At OSF St. Francis, surgical patients are assessed for pressure ulcer risk prior to surgery, and appropriate precautions are taken, says nurse manager Hoa Cooper. “We use special OR mattress pads for patients at risk, which includes all bariatric patients, the frail elderly, anyone with a broken hip, and any patient whose procedure will last more than four hours,” she says.
Patients who receive dialysis treatment are also vulnerable, says Scott-Williams. “They sit for a long period of time, and they should be in chairs with pressure redistribution capabilities.” The same goes for wheelchairs and even chairs in patients’ rooms, she says.
Pressure ulcer prevention champions should have no trouble making the business case for purchasing special pressure relieving equipment, says Scott-Williams, estimating that one Stage IV pressure ulcer can cost $100,000 to treat, and litigation is at an all-time high. “Awareness is the key,” she says. “Surgeons don’t see pressure ulcers after surgery, so they don’t realize they need to take precautions to prevent them.

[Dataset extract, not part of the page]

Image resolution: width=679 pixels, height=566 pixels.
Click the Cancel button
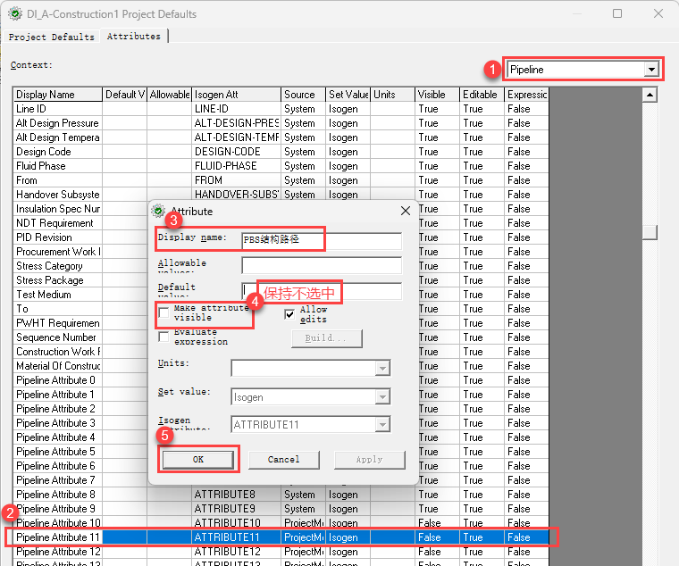coord(283,460)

Some ulcers may not present until five days after surgery. They visit the patient later, and the patient says, ‘You saved my life by fixing my heart,’ and they won’t complain to the surgeon about the sore on their backside.” That’s why a hospital-wide education campaign is important.

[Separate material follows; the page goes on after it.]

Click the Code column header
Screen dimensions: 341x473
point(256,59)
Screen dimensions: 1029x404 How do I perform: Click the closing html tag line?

“No one wants to report pressure ulcers,” says Scott-Williams. “There is still a culture of shame and blame around them. But we have to look at each incidence objectively and clearly, and recognize that there is so much we can do to prevent them. It’s not a glamorous part of nursing, but it is incredibly important. Nursing leaders need to convince hospital leaders to allocate funds for prevention.” As a passionate and experienced advocate who helped to convince her hospital leaders to replace all beds with pressure relieving mattresses, Scott-Williams says, “If I can do it, anyone can.”